La question est la suivante : une guerre entre l’Arabie saoudite et peut-être Israël contre le Hezbollah au Liban restera-t-elle une guerre par procuration, ou va-t-elle déclencher un conflit plus large entrainant l’Iran, la Syrie et peut-être même les États-Unis ?

Tout d’abord, gardez à l’esprit que le prince Mohammed a déjà gelé et / ou confisqué environ 800 milliards de dollars d’actifs à ses ennemis politiques emprisonnés. C’est plus que suffisant pour financer une campagne de guerre pendant plusieurs années, peut-être même une guerre élargie contre l’Iran.
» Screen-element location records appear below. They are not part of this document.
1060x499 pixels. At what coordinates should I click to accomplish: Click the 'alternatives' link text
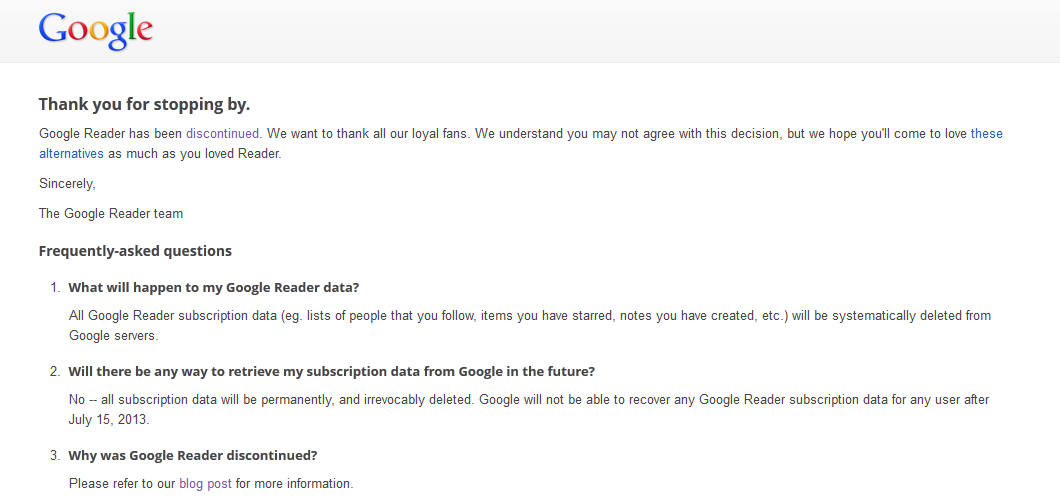tap(71, 153)
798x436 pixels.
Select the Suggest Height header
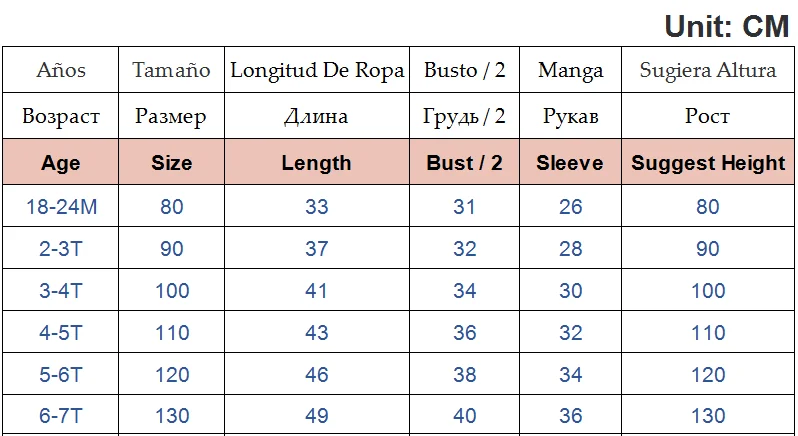[708, 163]
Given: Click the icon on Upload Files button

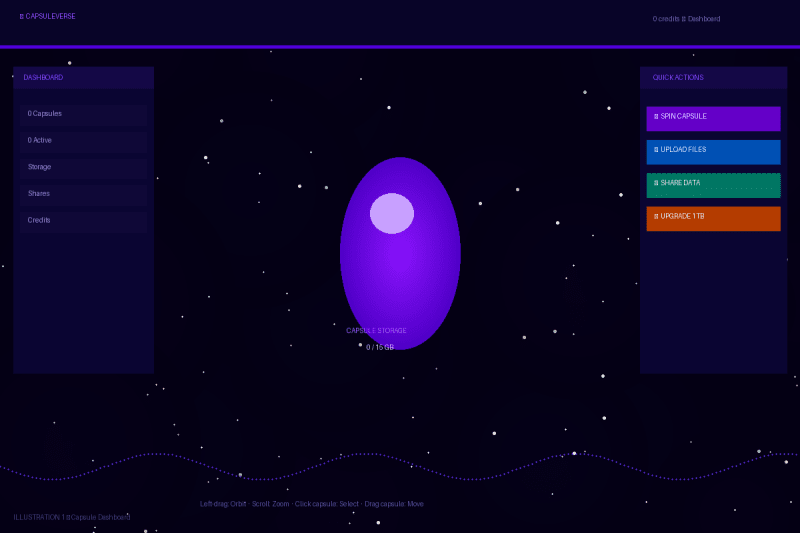Looking at the screenshot, I should 656,149.
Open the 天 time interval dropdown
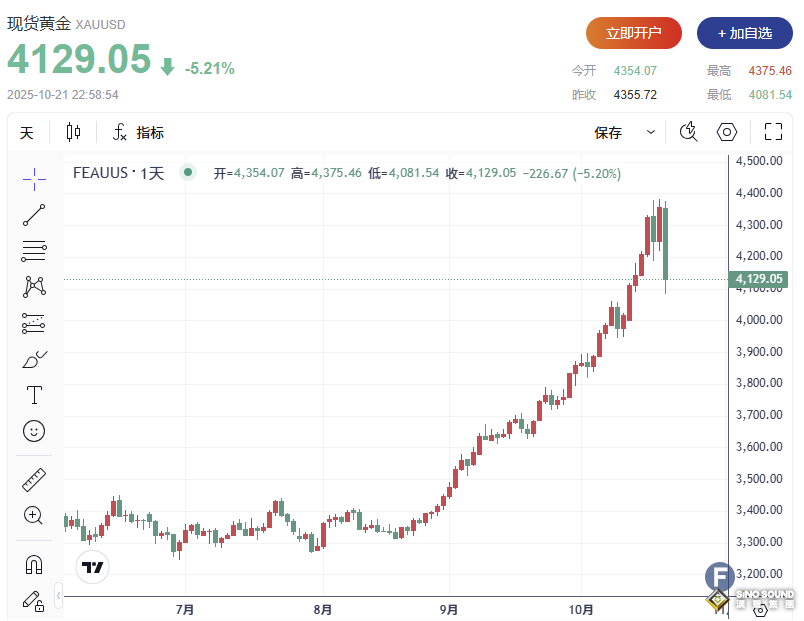Screen dimensions: 804x621 (x=27, y=132)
La rhétorique de Trump contre l’Iran et son rétablissement des sanctions semblent coïncider avec la tension croissante entre les Saoudiens et le Hezbollah. Israël a tenté une invasion du Liban en 2006 et a été vaincu sans appel et avec embarras. Mais le gouvernement israélien montre encore une volonté d’entamer une guerre terrestre dans la région, et avec les forces combinées des Saoudiens et des Israéliens, nous pourrions avoir un résultat différent. L’Iran serait obligé d’intervenir.

La Syrie sous le régime d’Assad serait également très probablement attirée dans la bagarre par son pacte de défense mutuelle avec l’Iran.

Je crois que les puissances majeures comme les États-Unis et la Russie ne seront probablement pas impliquées dans un sens plus large, mais continueront à insérer des forces cachées dans la région et à soutenir les nations adverses par le financement et les armements. Comme avec la Corée du Nord, je ne m’attendrais pas à ce qu’une « guerre mondiale » à l’échelle d’une conflagration nucléaire se développe au Moyen-Orient.

Ce que j’attends, c’est quelque chose de bien plus dévastateur – à savoir une désintégration accélérée de notre structure économique déjà effondrée à mesure que la guerre éclate à l’étranger et que la perte du statut de monnaie de réserve mondiale et de pétro-monnaie du dollar nous frappe durement. Jusqu’à présent, à mon avis, il semble que la folie en Arabie saoudite (comme avec les tambours de guerre appelant en continu contre la Corée du Nord), est un point de déclenchement parfait qui fournirait un catalyseur pour une distraction des masses.

La guerre économique mondiale est le vrai nom du jeu ici, car les globalistes jouent les marionnettistes à l’Est comme à l’Ouest. C’est une crise géopolitique qu’ils auront créée pour obtenir le soutien du public à une solution qu’ils ont prédéterminée.